Wave them like you just don’t care, For Britain”
All the while ‘making shapes” with their hands as had become required by law in 20020 after a certain Pete Tong became Prime Minister in a surprise landslide victory.
OK, well perhaps that is not how it is going to be, but since my supper with my good chum Max last night was spent discussing literary aspirations and trying desperately to persuade our parents that we were not idle loafers, it’s nice to dream.
As it happens, Café Rio on Grafton Way is a very nice place to sit and dream. A Brazilian café that was recommended to me by another chum, Claudia, it offers, along side standard café items, a wide range of savoury Brazilian pastries, the enormo portioned Brazilian baguettes and, apparently ,one of the best examples of the Feijoada in town. All in a small, bright little cafe presided over by cheery Brazilian women who cluck around making sure you are enjoying things as you should.
We arrived there a short while before it closed so stuck to sampling one each of the savoury pastries. Particular favourite was the Quibe which was a larger version of the Middle Eastern Kibbe which made us think they must originate from the same gene pool. Minced beef with spices and olives running through it, one of those would have been enough on its own but we also ordered Coxinha and Pastel which came with a varied mix of meat and cheese fillings.
Elegant? No, but at £1.80 a pop, filling and substantial enough for two impoverished wannabees on a budget.
After paying the bill which came to all of £12, we decided to take our literary musings down to Fitzrovia’s latest Brazilian offering on Charlotte St. Boteca Carioca has been getting good reviews all over the place and I can see why. The food is accomplished ( with one or two poor elements ) and the service is charming and laid back.
Unfortunately, the room is a killer. Dark and gloomy, it is like eating under a fire blanket and it certainly douses any level of good humour the moment you walk in.
Still, we had eaten some starters at Café Rio, so moved on to main courses here. First, some Pao de Queijo, Brazilian cheese bread which was a real disaster. Hard as bullets and as tasteless as an Austin Princess with go faster stripes. Horrible. Max ate them, but then he is poor and will eat anything for fear it will be his last meal for forty eight hours.
The main courses were better. The Feijoada was as good as I have tried. A dense, dark stew of black beans with hunks of meat and sausage. None of the hooves, lips, noses and arseholes of the original slave dish, but rich and satisfying.
A moqueca came with large pieces of halibut and a spicy sauce that went well with coconut rice.
More than ample portions and, at £13.50 a pop, not over priced.

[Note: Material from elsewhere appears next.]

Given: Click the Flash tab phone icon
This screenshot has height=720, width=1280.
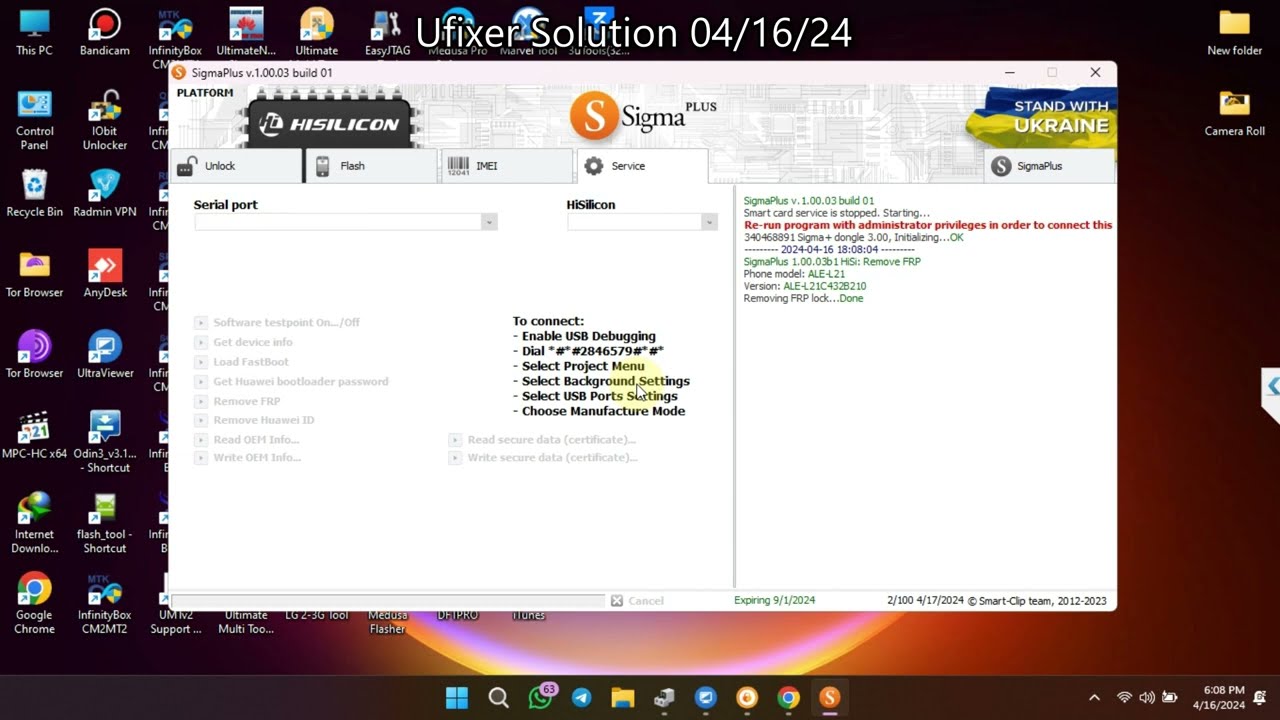Looking at the screenshot, I should tap(322, 165).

While we ate, the p.a system serenaded us with what I can only assume was traditional Brazilian funeral music which further succeeded in bringing our good humours down to the point that I can’t imagine rushing back there again no matter how tasty the food.
I think, next time I want to compare notes with a fellow bald man of letters, I will probably fly down to Café Rio.
For the record, if they ever do decide to put up a blue plaque for me can it please read
" he died at the age of 100 while watching his beloved Rotherham Utd of whom he bacme chairman when his books sold one million copies and when the film rights were sold to George Clooney's production company. He left behind his 20 year old wife, an olympic gymnast, Jeanelle from whose breasts it is believed he was snorting coke at the time of his death."